Carmen: “La frase che mi ha colpito di più è “NON RAGIONIAM DI LORO MA GUARDA E PASSA” perchè l’ho sentita molto anche nella vita attuale e significa non preoccuparti della malignità delle persone ma vai avanti.” Anche Catello è d’accordo con lei: “Non vale la pena di preoccuparsi e di farsi il sangue amaro a causa di malignità, bugie, calunnie o pettegolezzi altrui” Dante per lui “ci invita a fregarsene, a lasciar perdere, in quanto non si può piacere a tutti.

 Erika scrive: “ Dante rispetta la donna, cosa che in molti uomini non c’è.”

Daniele vorrebbe che Dante condividesse i suoi pensieri e i suoi timori invece di svenire sempre, Alessandro ha tra i suoi obiettivi di vita la strada della conoscenza, oltre a difendere le  pari opportunità che per lui erano negate a Beatrice.

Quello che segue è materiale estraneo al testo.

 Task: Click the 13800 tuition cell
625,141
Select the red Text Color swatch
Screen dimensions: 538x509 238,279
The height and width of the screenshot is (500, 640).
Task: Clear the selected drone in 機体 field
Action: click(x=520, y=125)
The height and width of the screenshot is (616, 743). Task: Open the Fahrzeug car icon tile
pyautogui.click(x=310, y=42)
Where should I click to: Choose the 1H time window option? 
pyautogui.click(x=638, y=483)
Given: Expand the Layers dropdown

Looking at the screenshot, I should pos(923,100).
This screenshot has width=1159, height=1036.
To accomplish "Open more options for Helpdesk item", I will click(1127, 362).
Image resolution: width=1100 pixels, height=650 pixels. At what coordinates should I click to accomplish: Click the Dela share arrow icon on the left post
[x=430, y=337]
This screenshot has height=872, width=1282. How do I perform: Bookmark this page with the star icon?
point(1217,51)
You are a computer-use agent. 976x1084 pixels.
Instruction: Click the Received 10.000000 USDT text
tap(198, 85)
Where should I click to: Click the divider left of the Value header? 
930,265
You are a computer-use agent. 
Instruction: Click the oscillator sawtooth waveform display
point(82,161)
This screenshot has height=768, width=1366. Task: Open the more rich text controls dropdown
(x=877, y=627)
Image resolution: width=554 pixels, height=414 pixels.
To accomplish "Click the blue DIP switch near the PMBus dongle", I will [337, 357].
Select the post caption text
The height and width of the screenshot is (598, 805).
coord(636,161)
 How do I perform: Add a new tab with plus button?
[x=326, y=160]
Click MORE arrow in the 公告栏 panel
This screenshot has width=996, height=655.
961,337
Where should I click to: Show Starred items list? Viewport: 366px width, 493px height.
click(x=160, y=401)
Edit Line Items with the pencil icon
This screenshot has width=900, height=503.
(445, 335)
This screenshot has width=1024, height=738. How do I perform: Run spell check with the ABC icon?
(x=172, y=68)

Guglielmo mi dice che Dante era diverso dai suoi coetanei, forse non prova troppo simpatia per lui, ma gli piace la sua diversità, Myriam è colpita dalle parole di Francesca quando dice che ricordarsi del tempo felice nella miseria è un grande dolore…  Mario però dice :” La frase che più mi ha colpito in tutta la sua opera, è”lasciate ogni speranza voi che entrate”. Tale frase serve per mettere in guardia chi sta per entrare, infatti si tratta di una porta di solo andata, che durerà in eterno e che una volta varcata non c’è alcuna speranza di tornare indietro. Questa citazione mi fa capire però quanto sia importante non perdere la speranza nella vita anche se in questo caso entrando all’inferno la si perde”…

Commento le loro riflessioni e li abbraccio tutti virtualmente, inviando delle faccine che mai come in questo momento sento vere e che sorprendono anche me, ho riscoperto forse l’empatia che spesso metto in castigo nell’angolino dell’aula, pensando che possa ledere l’immagine di prof tutta d’un pezzo.

” Io non so dire quello che hai letto con parole diverse da quelle che ho usato. Quando la spieghi, la poesia diventa banale. Meglio delle spiegazioni, è l’esperienza diretta delle emozioni che può spiegare la poesia ad un animo disposto a comprenderla. La poesia non è di chi la scrive, ma di chi… gli serve. “

Caro Dante penso che anche oggi la scuola, quella vera fatta dai ragazzi, ti ha degnamente celebrato e che anche al tempo dei social e dell’isolamento sei il mattone pesante che in fondo ognuno sa a cosa gli può servire.